Assignment — As the answer, give exactly the lines of the records below from the one with "The image size is (1457, 812)." through the one with "Select the 30分", ends included and pictures left out.

Records shown —
◇ ◇ ◇ ◇

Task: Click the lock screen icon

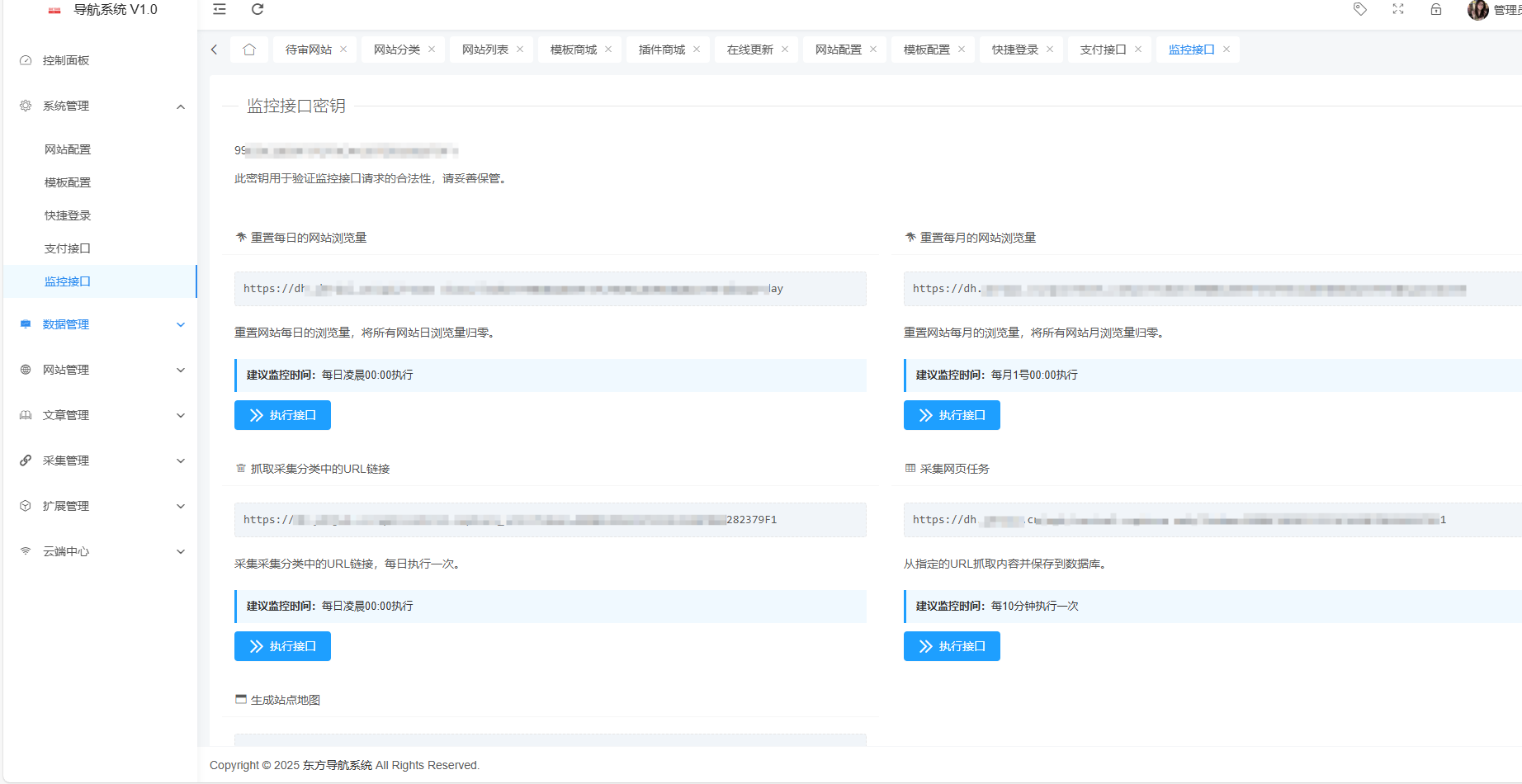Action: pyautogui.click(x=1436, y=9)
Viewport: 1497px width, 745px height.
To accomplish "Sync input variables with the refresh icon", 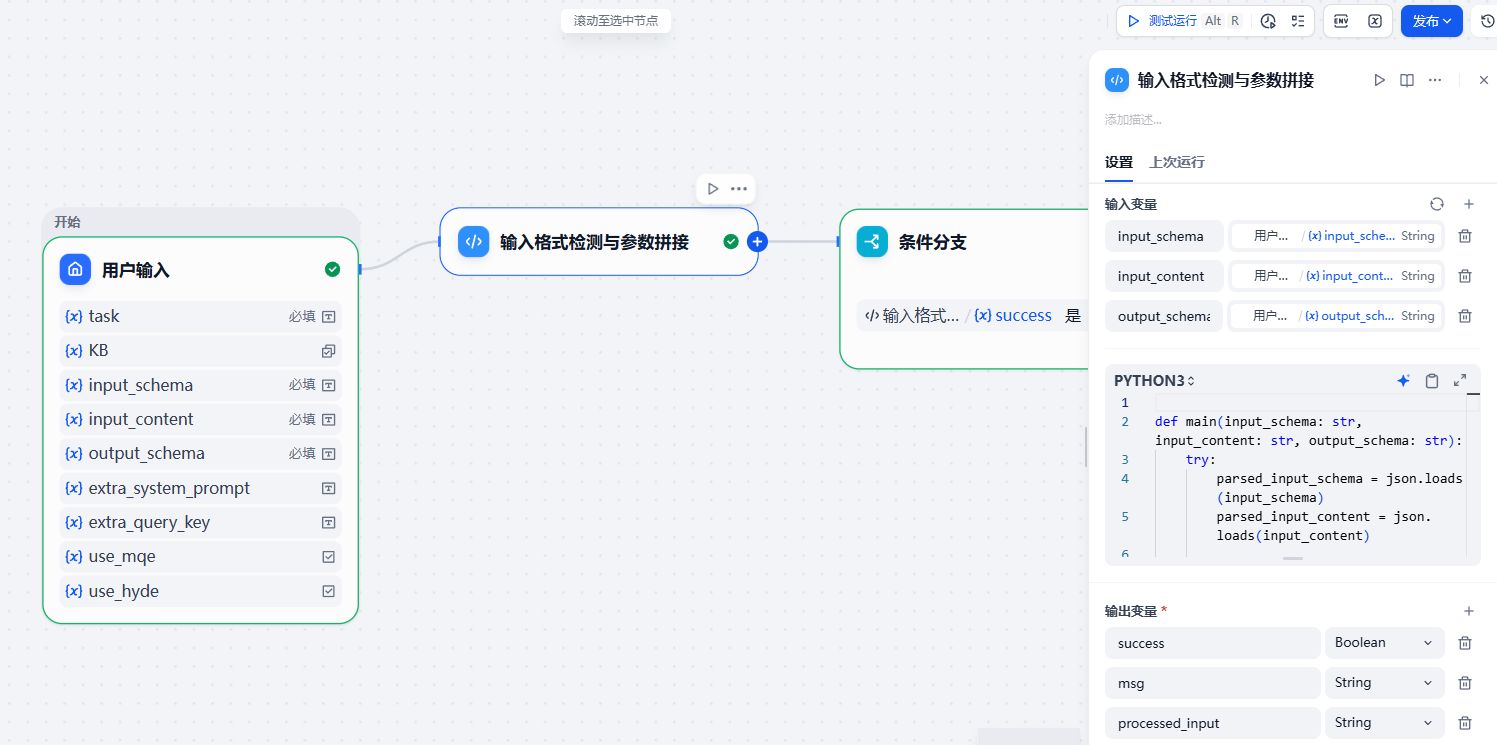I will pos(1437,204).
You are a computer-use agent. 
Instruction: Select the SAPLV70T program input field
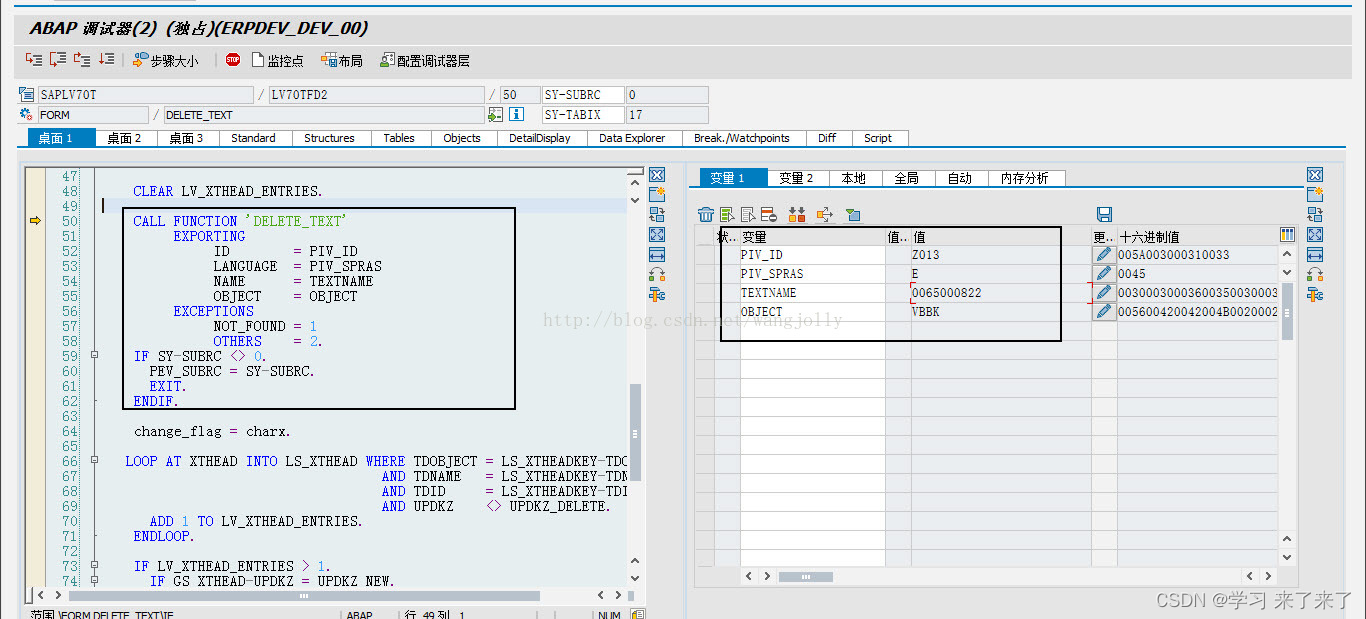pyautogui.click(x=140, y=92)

◇ ◇ ◇ ◇

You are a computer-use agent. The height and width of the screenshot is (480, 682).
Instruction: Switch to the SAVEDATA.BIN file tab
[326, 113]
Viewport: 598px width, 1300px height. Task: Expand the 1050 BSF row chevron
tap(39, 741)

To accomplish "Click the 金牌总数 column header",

◇ ◇ ◇ ◇

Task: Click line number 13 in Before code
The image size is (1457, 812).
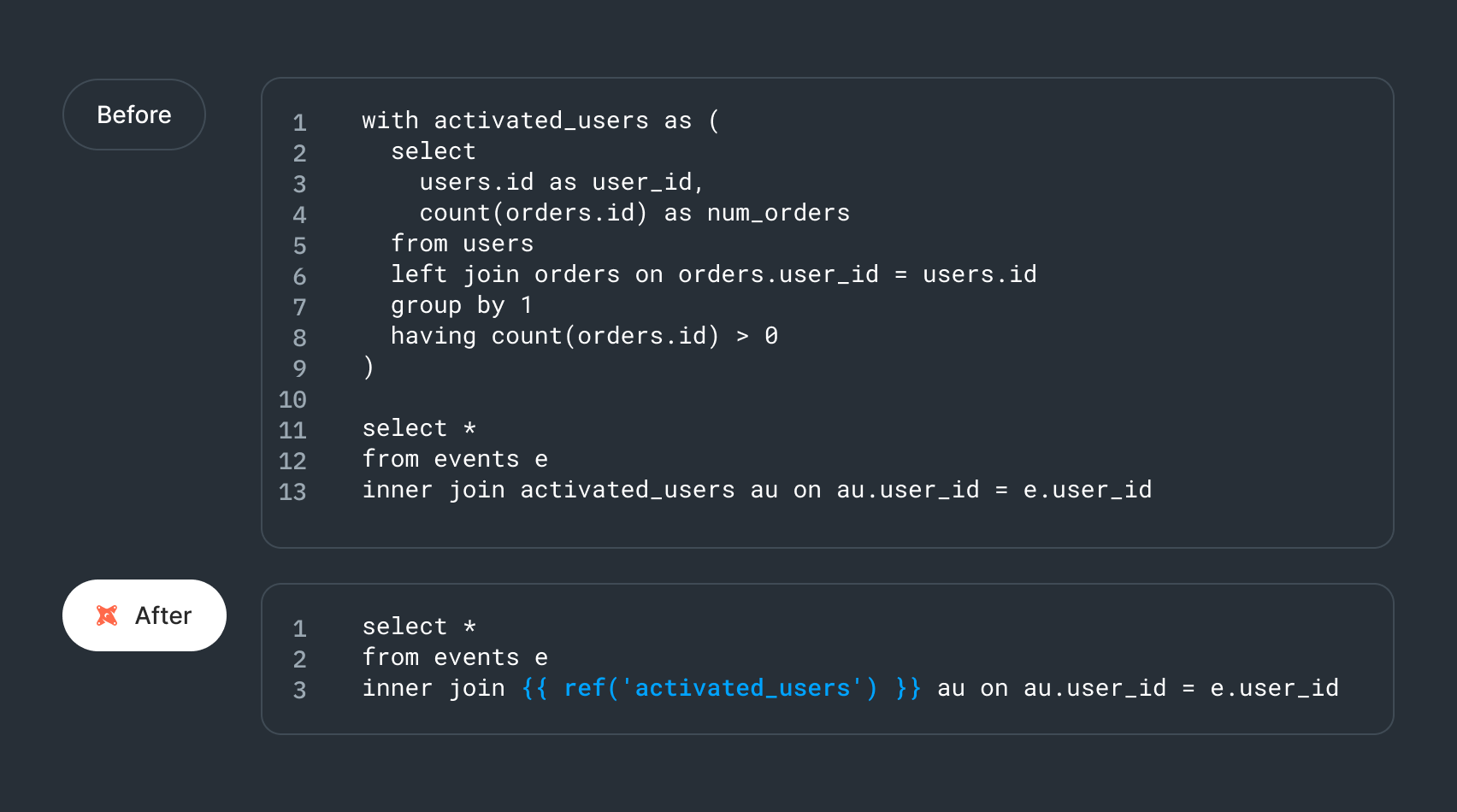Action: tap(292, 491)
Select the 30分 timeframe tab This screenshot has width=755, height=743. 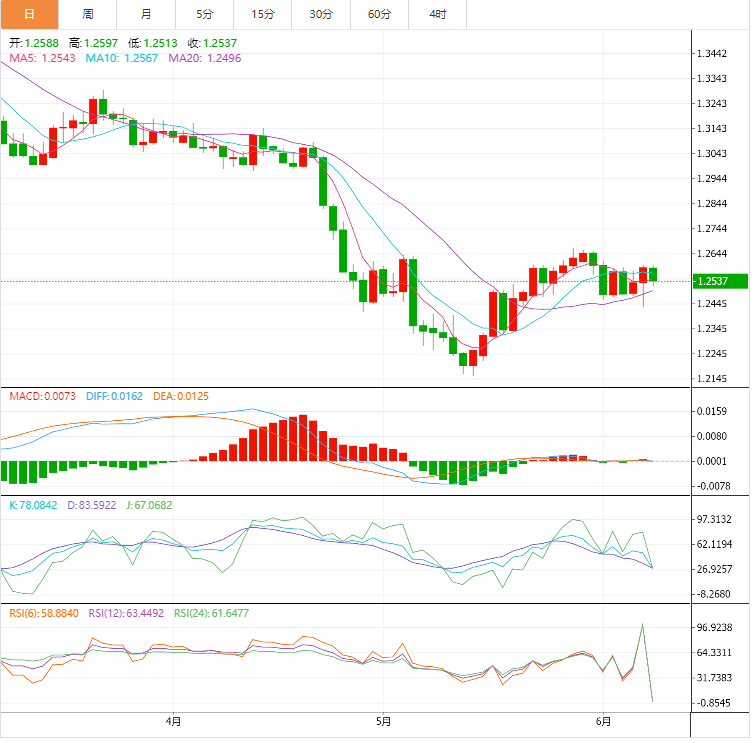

◇ ◇ ◇ ◇

Answer to this task —
The image size is (1457, 812).
Action: tap(292, 491)
Select the 30分 timeframe tab This screenshot has width=755, height=743. 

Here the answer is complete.